A rare case of rib chondrosarcoma with purely mesenchymal cells metastases to thyroid.

Abstract

Metastasis to the thyroid gland is uncommon. The most common malignant tumors that metastasize to the thyroid gland include renal cell carcinoma, colorectal cancer, lung cancer, and breast cancer. Metastasis of chondrosarcoma to thyroid is extremely rare.We describe a rare case of rib chondrosarcoma metastases to the thyroid gland. We reviewed patient characteristics, histological presentations, treatments, time of recurrence on chondrosarcoma, and metastasis situation. Additionally, we review all English articles reporting cases of chondrosarcoma metastasis to the thyroid gland that have been published in Embase, PubMed, and ISI WEB of Science databases (1981-2023) in this paper.Only 7 cases of chondrosarcoma metastasis to the thyroid have been reported, including one report written in French. (Otmany et al. in Médecine Du Maghreb 53-54, 2001). We found that most patients are female adults, with compression signs or pain, most of whose metastases occurred after several years, and whom have poor prognoses.
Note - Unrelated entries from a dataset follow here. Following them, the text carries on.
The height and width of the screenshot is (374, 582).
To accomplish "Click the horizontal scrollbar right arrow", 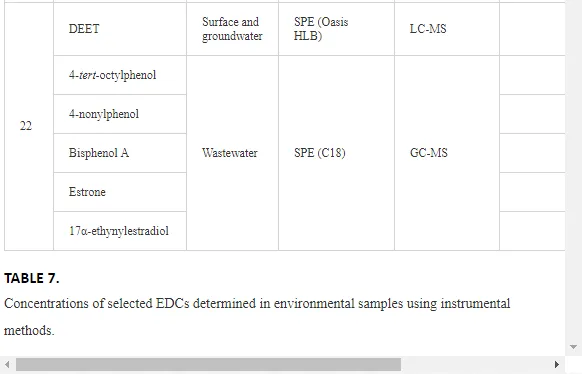I will click(556, 364).
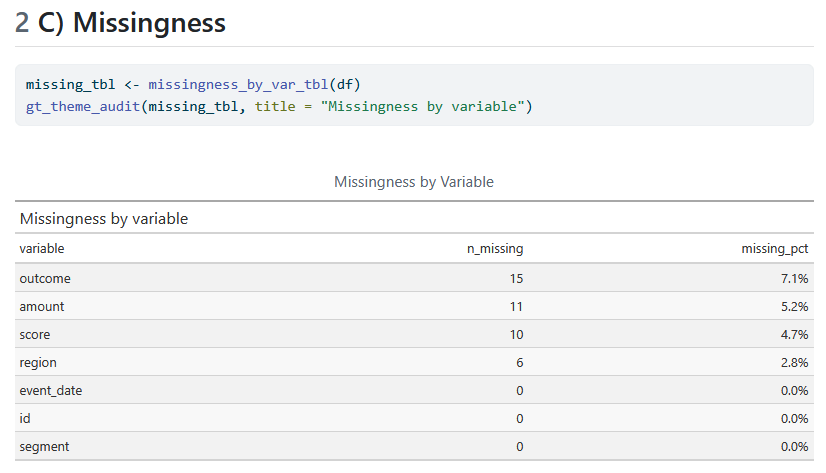Select the "amount" row label
This screenshot has height=473, width=826.
[x=42, y=307]
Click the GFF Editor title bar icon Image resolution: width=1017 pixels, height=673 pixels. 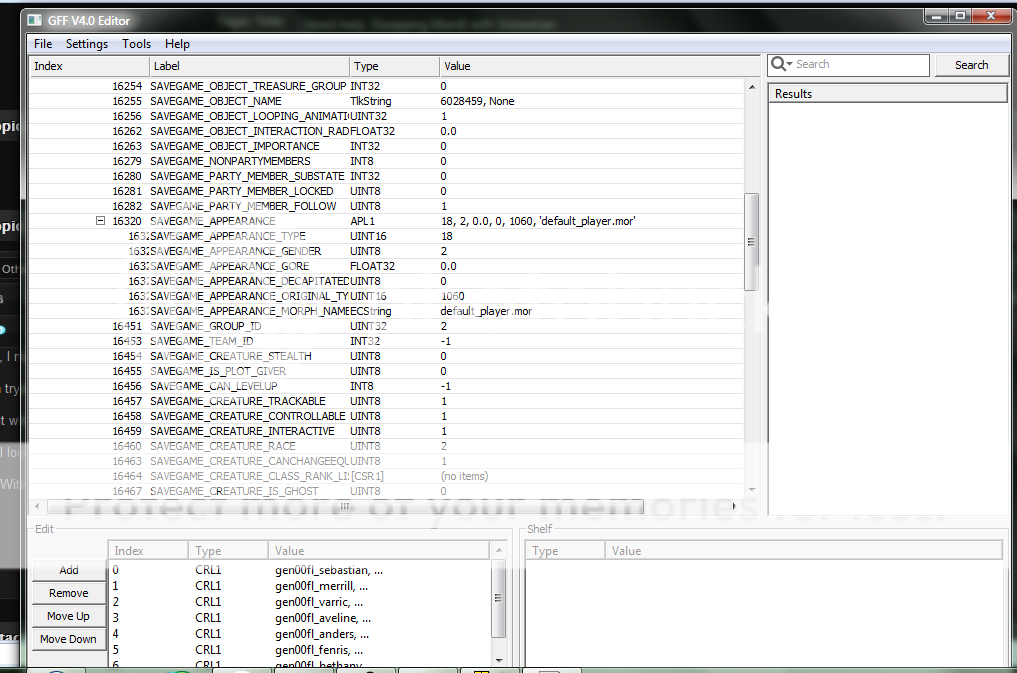(x=34, y=18)
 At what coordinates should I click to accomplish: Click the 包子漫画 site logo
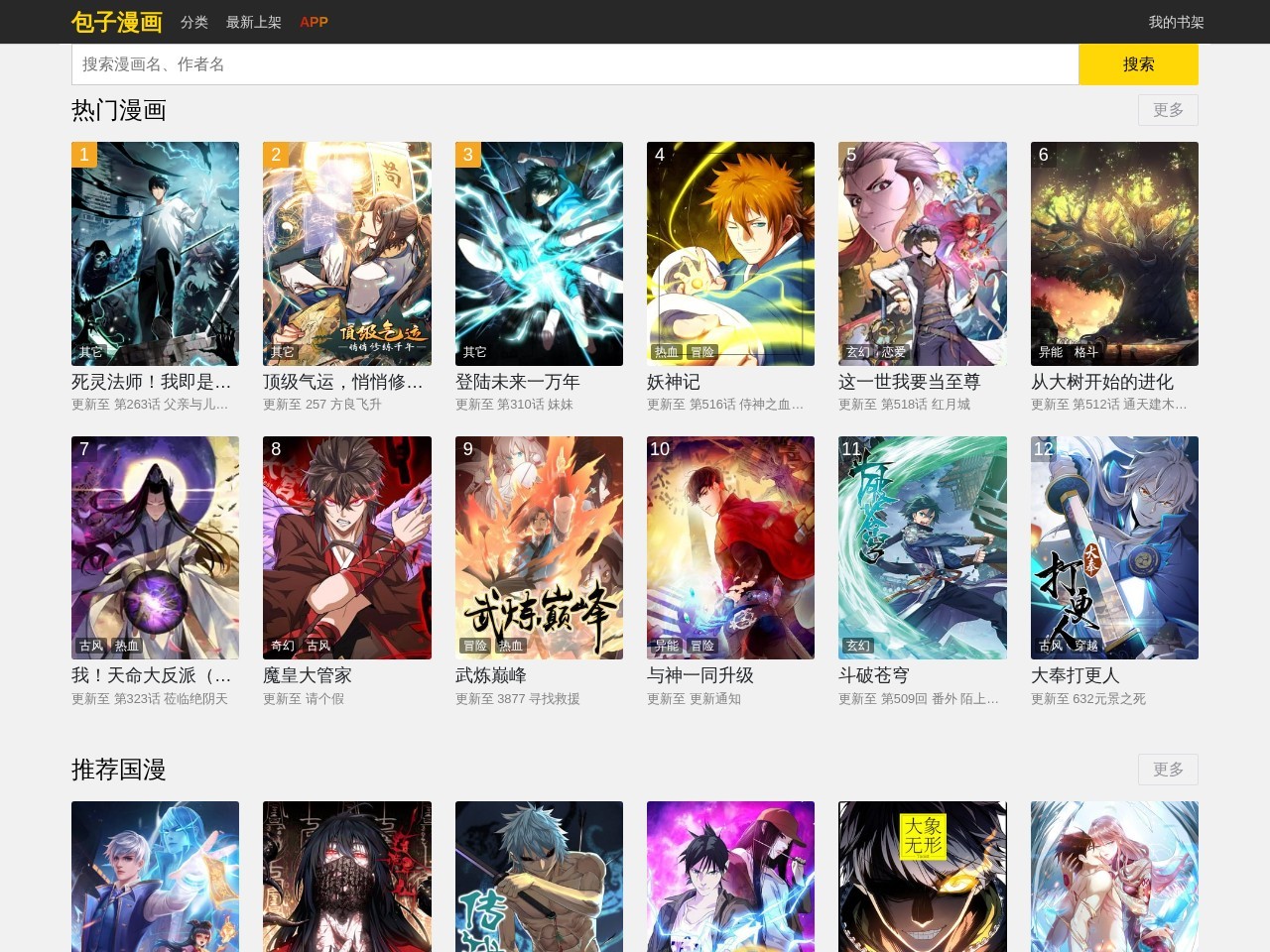116,22
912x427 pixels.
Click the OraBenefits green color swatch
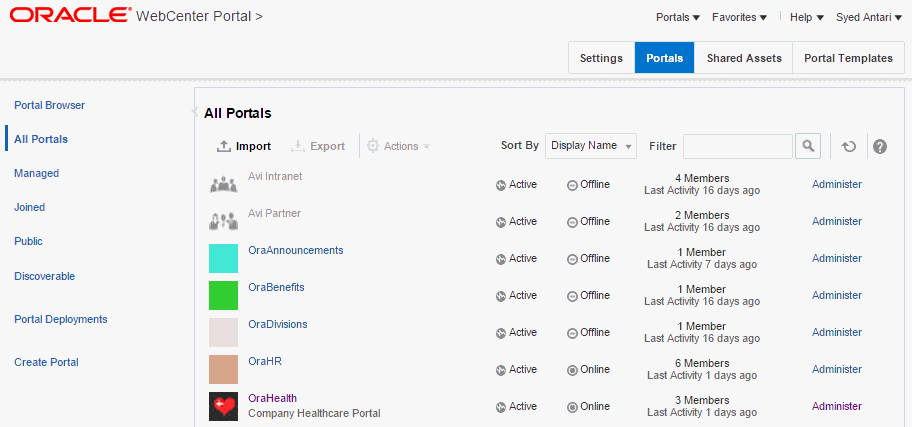[223, 295]
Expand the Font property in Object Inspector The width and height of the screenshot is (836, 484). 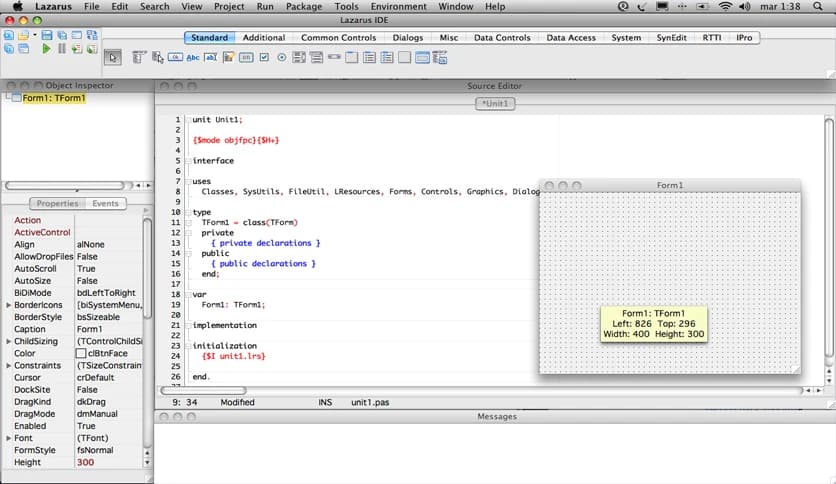coord(9,438)
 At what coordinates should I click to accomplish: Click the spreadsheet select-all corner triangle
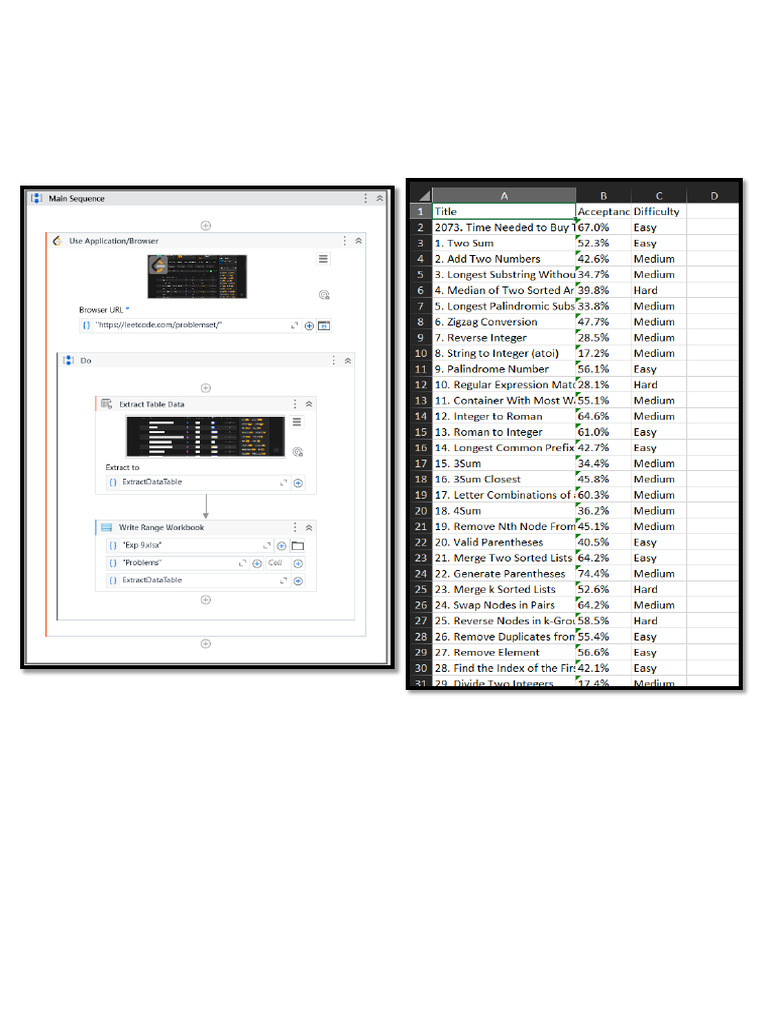point(422,195)
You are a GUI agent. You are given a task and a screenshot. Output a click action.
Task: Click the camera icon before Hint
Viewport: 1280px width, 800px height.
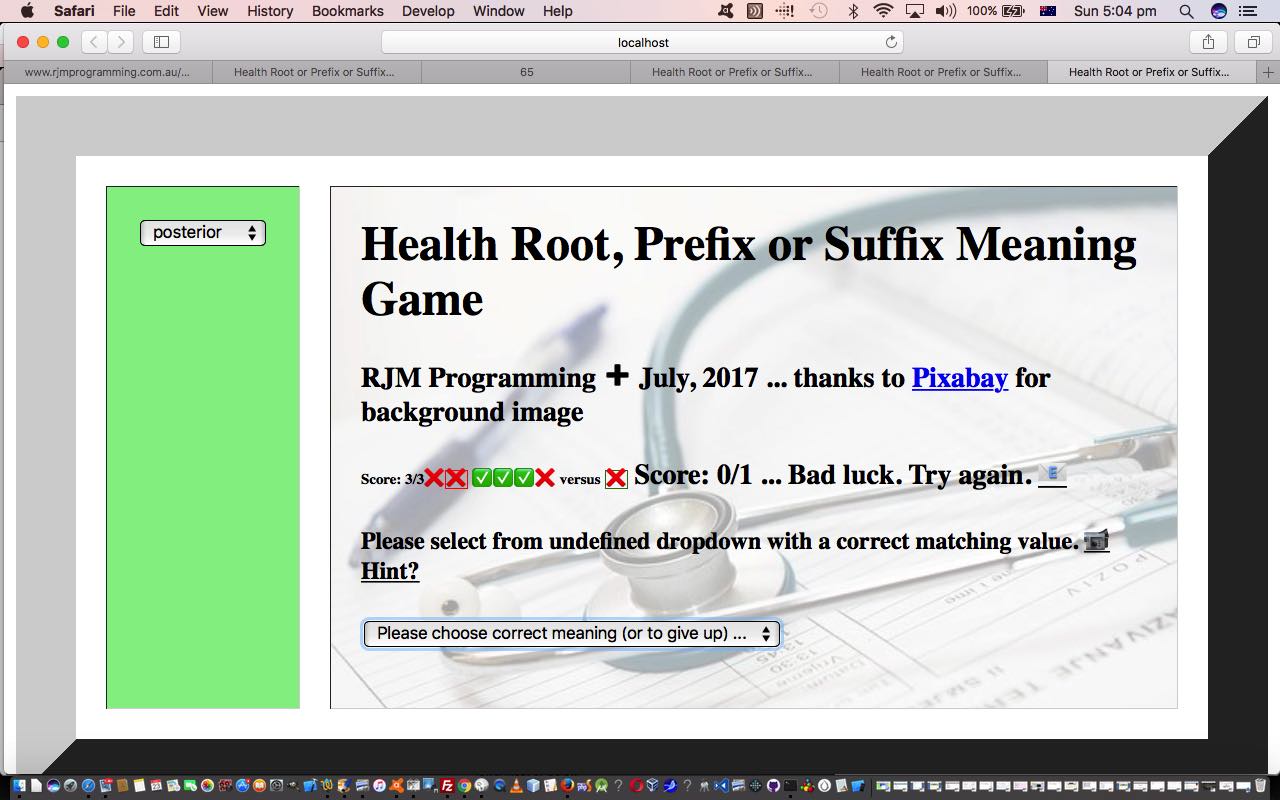1096,541
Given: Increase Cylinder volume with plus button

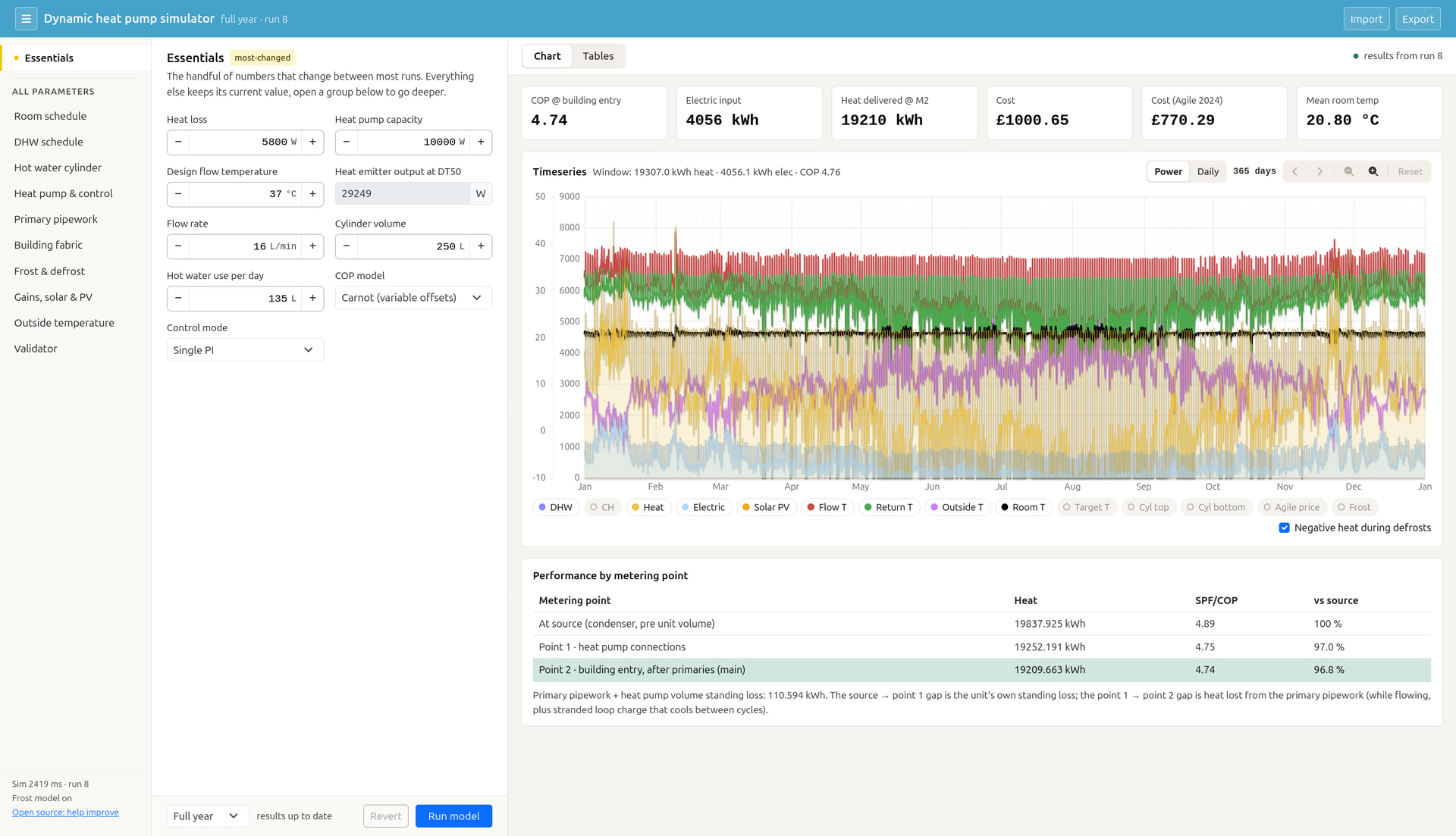Looking at the screenshot, I should coord(481,246).
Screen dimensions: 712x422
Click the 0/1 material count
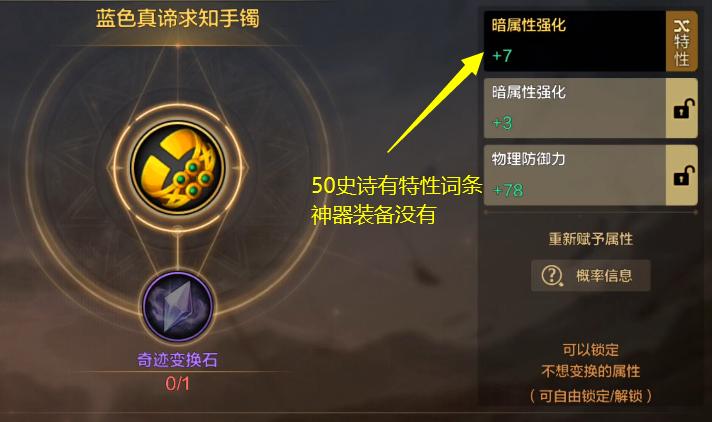coord(178,383)
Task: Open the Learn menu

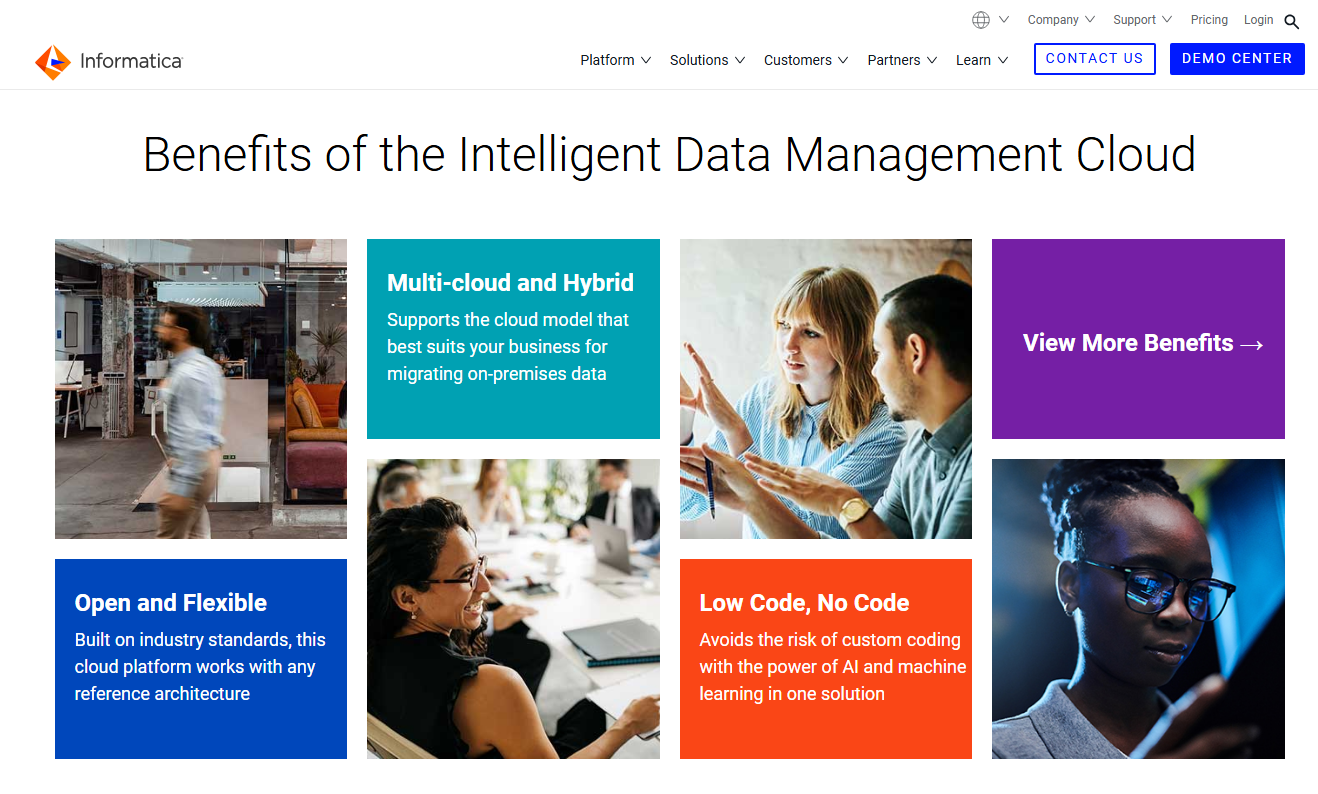Action: tap(981, 60)
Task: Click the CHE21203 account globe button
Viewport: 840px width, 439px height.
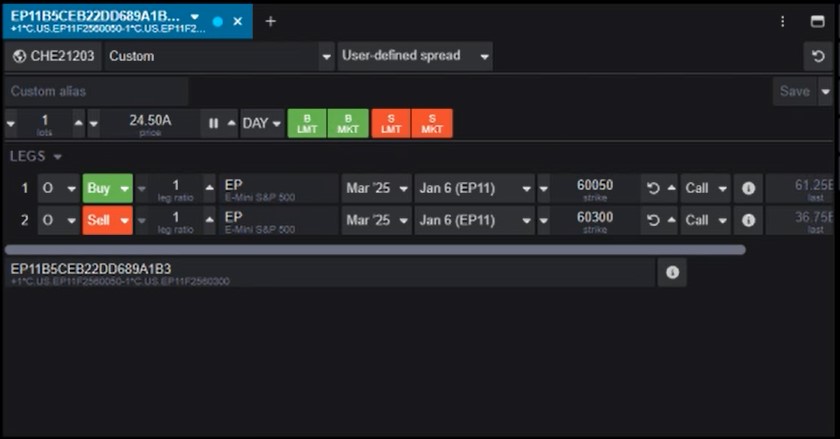Action: tap(53, 56)
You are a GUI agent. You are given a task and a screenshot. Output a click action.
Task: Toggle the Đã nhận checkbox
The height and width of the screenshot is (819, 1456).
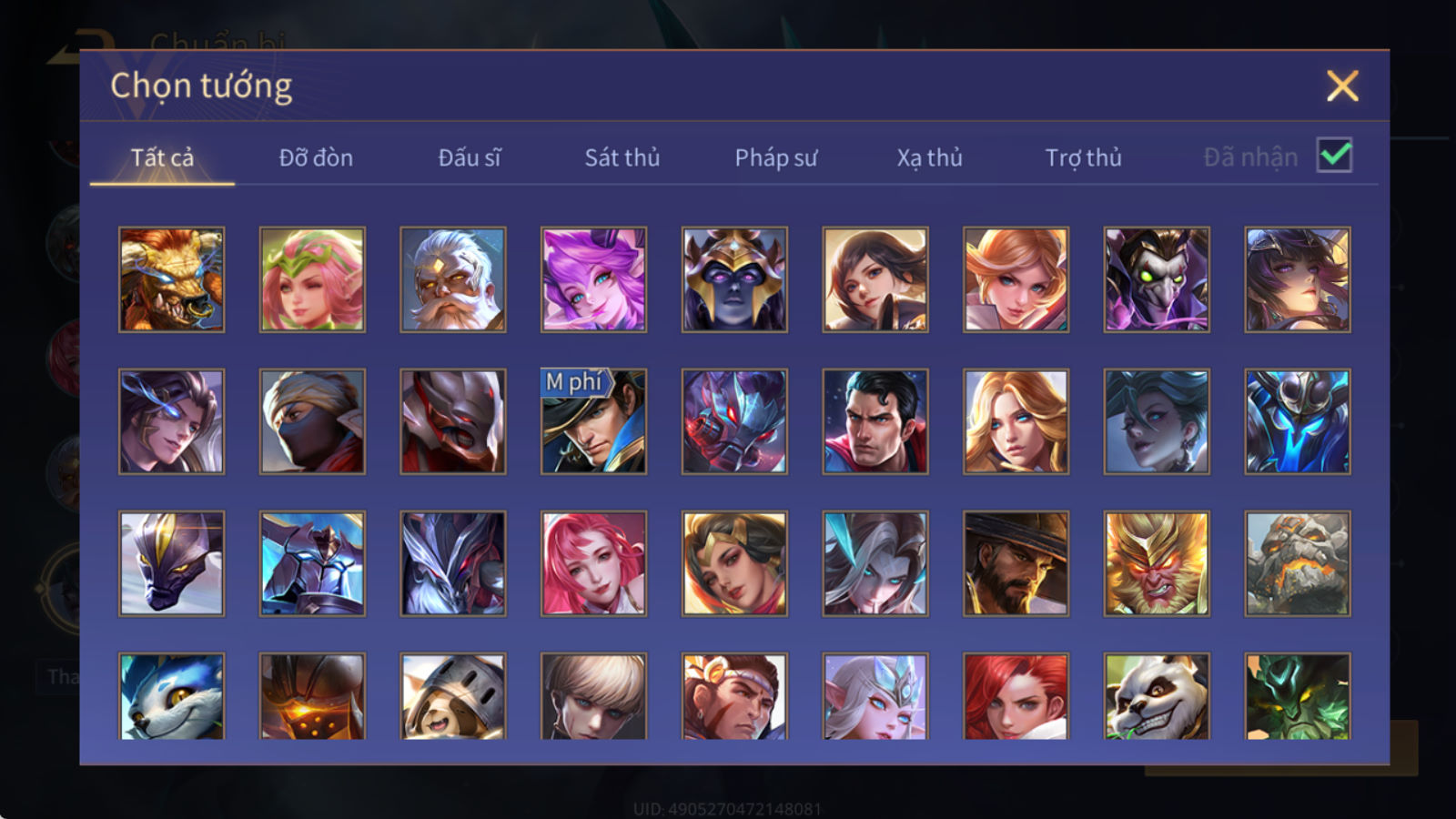1334,156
The main examinations are CT and ultrasound, the primary treatment is surgery, and the major pathological characteristic is coexistence of chondrocytes and mesenchymal cells.The case we describe here is the first report of mesenchymal chondrosarcoma metastasis to the thyroid gland with only pure mesenchymal cells and no chondrocytes. Moreover, these rare cases highlight the necessary of communication between radiologists, histopathologists, and clinicians. It is meaningful to acquaint previous malignant tumor for diagnosing the metastases to the thyroid gland.